** start Text to read **

The Commodification of Higher Education

Colleges and universities have become a marketplace that treats student applicants like consumers. Why?

GooDween123 / Mega Pixel / Shutterstock / Paul Spella / The Atlantic

This is the third story in a three-part series looking at elite-college admissions. Read the first story here and the second one here.

When the U.S. News & World Report rankings were first published in 1983, they equipped students with what had previously seemed to be top-secret information about colleges and universities. They highlighted the practical role of higher education—something in which students (and their families) were investing to improve their lives. “College is expensive,” said Robert Morse, the chief data strategist for U.S. News, via email. “U.S. News’s mission is to arm students with good data, enabling them to sift through lots of complicated information when deciding which school is the right fit for them.” The rankings allow students to compare schools in an (arguably) apples-to-apples way—allowing students to, according to Morse, “navigate the complex process of choosing the best school for them” and creating “a national move towards greater transparency in the education industry.”

Many educators see the rankings in an entirely different way.

They’re “highly pernicious,” said Michael Roth, the president of Wesleyan University. “I think they’ve had a really deleterious effect on higher education as [colleges and universities] try to meet requirements that may not be in the best educational interest of their students.” The Education Conservancy founder Lloyd Thacker thinks the rankings have had such a disastrous impact on higher education that he edited an entire book—College Unranked—aimed at reminding “readers that college choice and admission are a matter of fit, not of winning a prize, and that many colleges are ‘good’ in different ways.” Critics like Roth and Thacker say the rankings contribute to the admissions frenzy, giving the impression that the most desirable schools—irrespective of the applicant and his or her specific interests and needs—are the ones at the top of the list, the ones that are harder to get into. “They accentuate the race toward the wealthiest schools,” said Roth.

** end Text to read **
** start Material **

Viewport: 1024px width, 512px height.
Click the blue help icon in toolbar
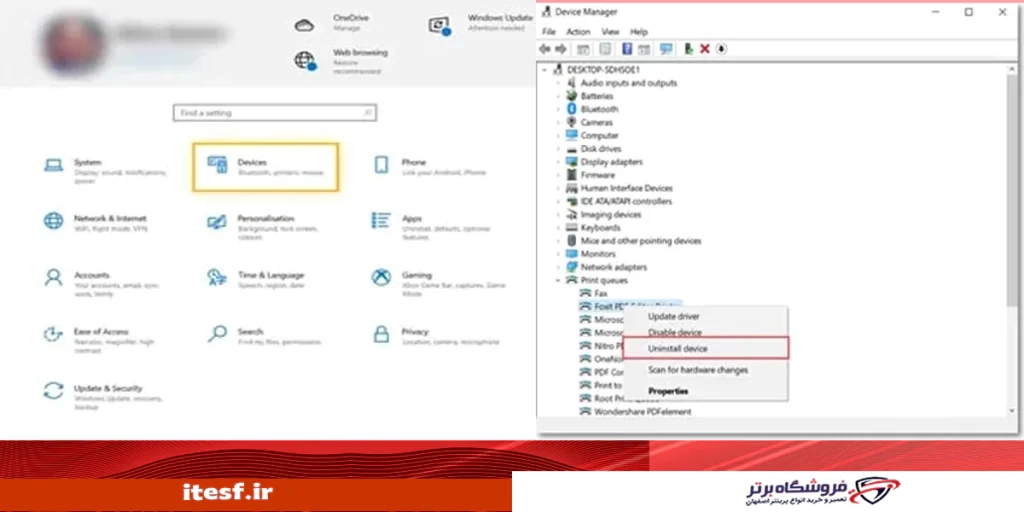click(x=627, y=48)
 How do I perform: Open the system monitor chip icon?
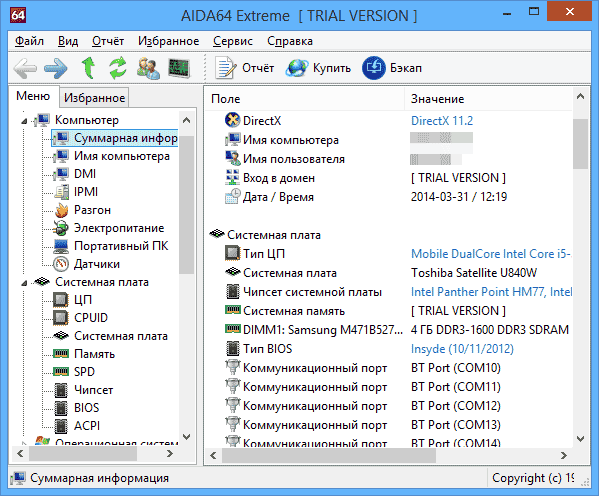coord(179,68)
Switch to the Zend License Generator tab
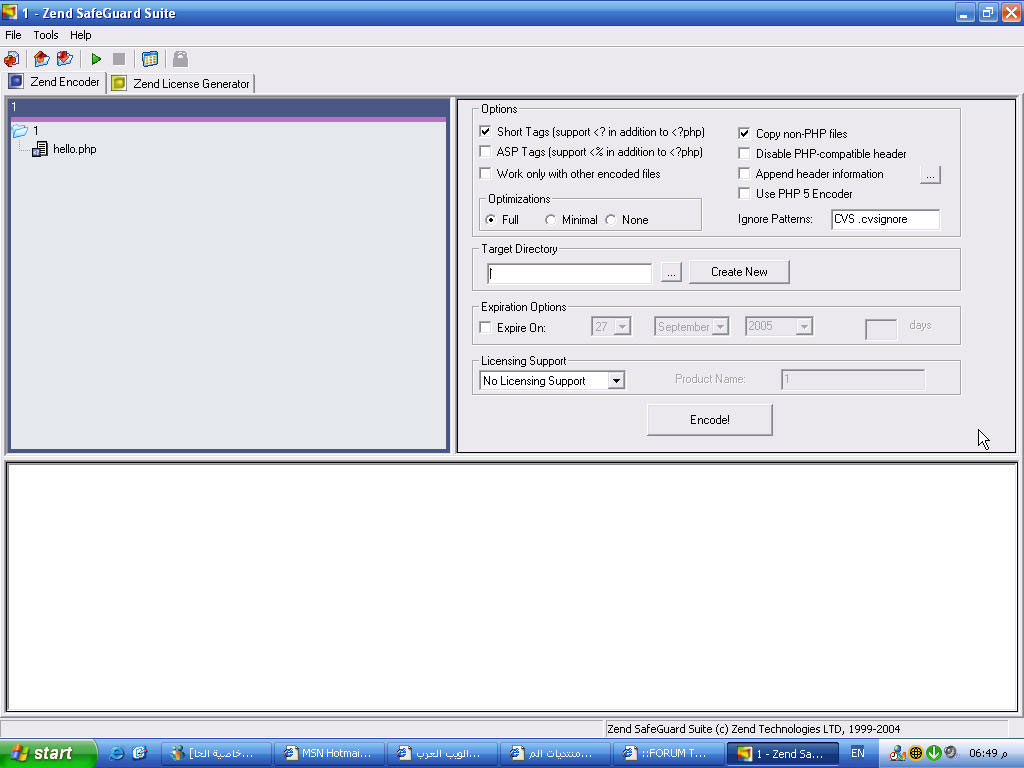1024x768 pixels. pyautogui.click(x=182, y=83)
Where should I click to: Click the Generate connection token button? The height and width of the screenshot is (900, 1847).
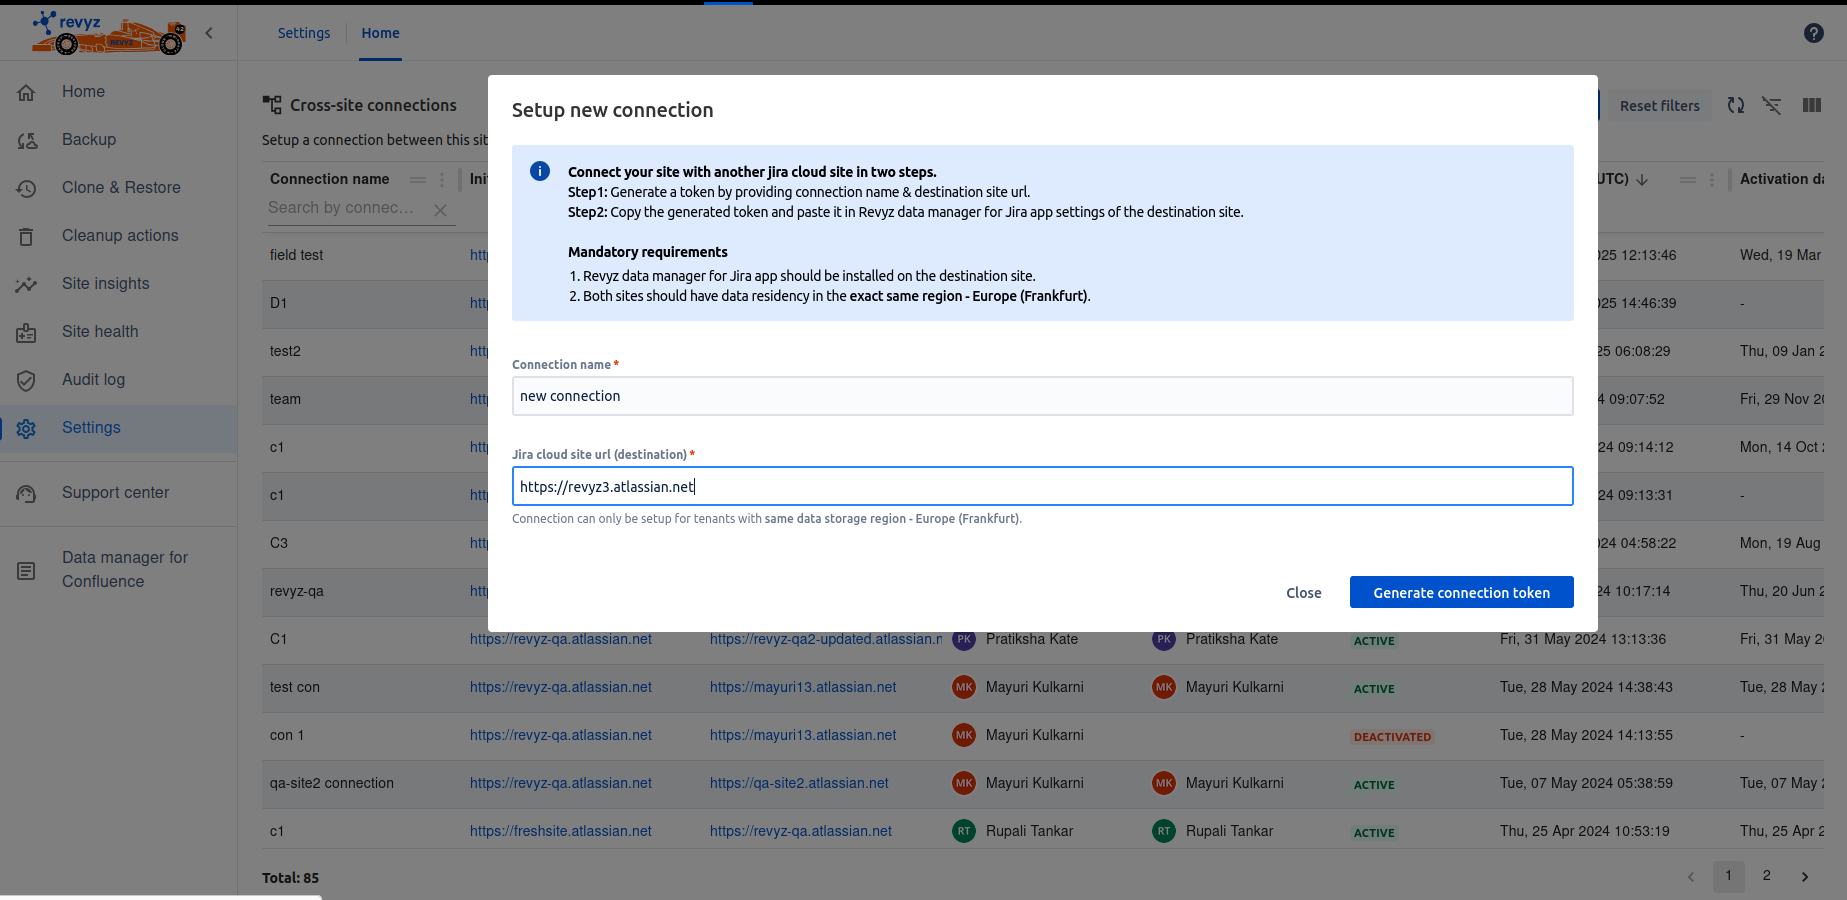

** end Material **

_Challenge 1:_
Answer these from the college rankings article:
(a) In what year were the U.S. News & World Report rankings first published?
(b) Who is the president of Wesleyan University?
(c) What is the title of the book Lloyd Thacker edited?
_Challenge 2:_ Write the next part of the college rankings article, carrying on from its final sentence.
This data comes from a separate source and has nothing to do with the college rankings article.

_Task output 1:_
(a) 1983
(b) Michael Roth
(c) College Unranked

_Task output 2:_
Few would argue that the rankings have helped shape a world in which students are seen as consumers, and colleges and universities as commodities. The rankings are a key reason the higher-education landscape today operates like a marketplace in which institutions compete to convince the best students to buy their product. Still, as The Atlantic’s Derek Thompson once argued, “college rankings aren’t the monster here. They’re the gnats on the back of a monster.”

That monster, as I’ve outlined in the first two installments of this series, is deeply embedded in history. The path higher education took to becoming the commercial industry it is today—a phenomenon that has severely warped the experiences of applicants to the country’s most selective schools—goes back several decades.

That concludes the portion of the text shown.